Paph primulinum var purpurascens


----------



## paphioboy (Feb 5, 2009)

Eeeekkkss!!!! Your phil and chamberlainianum are huge!!  :drool: Simply fantastic plants..  BTW, is your home at the lowlands of Indonesia or in the highlands? I'd like to take a leaf out of your selection, considering I also live in a tropical area.. i've had charlesworthii, but it has deceased..


----------



## hardy (Feb 5, 2009)

paphioboy said:


> Eeeekkkss!!!! Your phil and chamberlainianum are huge!!  :drool: Simply fantastic plants..  BTW, is your home at the lowlands of Indonesia or in the highlands? I'd like to take a leaf out of your selection, considering I also live in a tropical area.. i've had charlesworthii, but it has deceased..




Thanks, they are old plants. My home is on the highlands.
How about yours? It has a temp range of 12-29 degrees Celsius, averaging abt 25 degrees, so quite a lot of types can be grown there.
The maudiae types, cochlopetalum, multifloras, brachys and parvis all do quite well, but I'm yet to try the complex hybrids.


Charlesworthii is my fav!


----------



## goldenrose (Feb 6, 2009)

:clap: They're all nice! :clap: But that philipinense is SUPERB! :drool: :drool:


----------



## SlipperKing (Feb 6, 2009)

Most interesting to see how it's done on the otherside of the world! Really nice plants


----------



## nikv (Feb 6, 2009)

Lovely photos, Hardy! I'm envious that you can grow these beauties outdoors!


----------



## NYEric (Feb 6, 2009)

Man, those would look great in my living room! 
Well done and thanx for posting.


----------



## hardy (Feb 6, 2009)

Thank you ^__^


----------



## Yoyo_Jo (Feb 6, 2009)

Your orchids are wonderful! I love the primulinum! :clap:
Thanks for sharing your pictures.


----------



## SlipperFan (Feb 6, 2009)

Phil is special -- I don't think I've ever seen one with so many flowers on one spike. Very impressie!


----------



## paphioboy (Feb 7, 2009)

> How about yours? It has a temp range of 12-29 degrees Celsius, averaging abt 25 degrees, so quite a lot of types can be grown there.
> The maudiae types, cochlopetalum, multifloras, brachys and parvis all do quite well, but I'm yet to try the complex hybrids.
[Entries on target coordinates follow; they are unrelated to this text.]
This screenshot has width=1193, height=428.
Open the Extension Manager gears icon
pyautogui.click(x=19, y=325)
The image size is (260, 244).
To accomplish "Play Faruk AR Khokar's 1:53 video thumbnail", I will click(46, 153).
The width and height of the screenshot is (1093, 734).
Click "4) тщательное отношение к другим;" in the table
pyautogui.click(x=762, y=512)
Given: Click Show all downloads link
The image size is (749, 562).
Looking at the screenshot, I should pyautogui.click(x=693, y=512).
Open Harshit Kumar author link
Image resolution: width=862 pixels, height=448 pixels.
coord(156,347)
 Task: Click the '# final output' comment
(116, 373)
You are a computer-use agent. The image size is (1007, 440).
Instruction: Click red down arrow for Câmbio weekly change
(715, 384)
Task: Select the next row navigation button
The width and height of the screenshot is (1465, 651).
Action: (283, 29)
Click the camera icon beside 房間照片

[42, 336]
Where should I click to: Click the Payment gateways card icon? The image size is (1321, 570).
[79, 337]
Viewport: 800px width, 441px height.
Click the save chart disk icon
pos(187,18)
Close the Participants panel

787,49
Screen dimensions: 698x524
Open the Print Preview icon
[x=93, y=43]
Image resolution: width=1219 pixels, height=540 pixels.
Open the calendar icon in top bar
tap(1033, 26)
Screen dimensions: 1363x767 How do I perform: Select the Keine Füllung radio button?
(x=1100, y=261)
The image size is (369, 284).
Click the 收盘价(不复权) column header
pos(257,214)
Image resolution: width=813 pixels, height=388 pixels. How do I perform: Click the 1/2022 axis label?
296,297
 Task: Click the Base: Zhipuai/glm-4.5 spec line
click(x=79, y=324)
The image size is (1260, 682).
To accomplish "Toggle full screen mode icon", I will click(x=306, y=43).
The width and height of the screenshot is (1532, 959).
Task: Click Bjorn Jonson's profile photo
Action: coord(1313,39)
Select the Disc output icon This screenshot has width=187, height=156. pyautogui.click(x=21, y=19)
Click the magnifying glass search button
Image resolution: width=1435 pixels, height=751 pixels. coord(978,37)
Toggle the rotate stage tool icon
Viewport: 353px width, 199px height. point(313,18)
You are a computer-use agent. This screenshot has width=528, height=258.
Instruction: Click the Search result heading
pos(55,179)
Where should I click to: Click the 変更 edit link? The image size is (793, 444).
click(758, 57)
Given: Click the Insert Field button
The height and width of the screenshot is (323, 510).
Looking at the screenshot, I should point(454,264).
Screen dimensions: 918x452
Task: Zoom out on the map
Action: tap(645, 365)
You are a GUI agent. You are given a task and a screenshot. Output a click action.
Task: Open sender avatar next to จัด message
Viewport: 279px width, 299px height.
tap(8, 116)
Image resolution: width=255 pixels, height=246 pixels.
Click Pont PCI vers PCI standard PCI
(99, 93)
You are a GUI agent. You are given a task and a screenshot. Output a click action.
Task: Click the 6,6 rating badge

I live in the lowlands of Penang. Daily temps are quite high and pretty constant, ranging from 27-35 degrees Celsius. Brachys, cochlos, multis and hybrids bred from lowland species do well here. Some barbatas and species like exul also do ok.. I can barely bloom delenatii, although it is growing constantly, much less complex hybrids and other parvis..


----------



## biothanasis (Feb 8, 2009)

Your plants seem to grow almost the natural way... Great plants all of them...


----------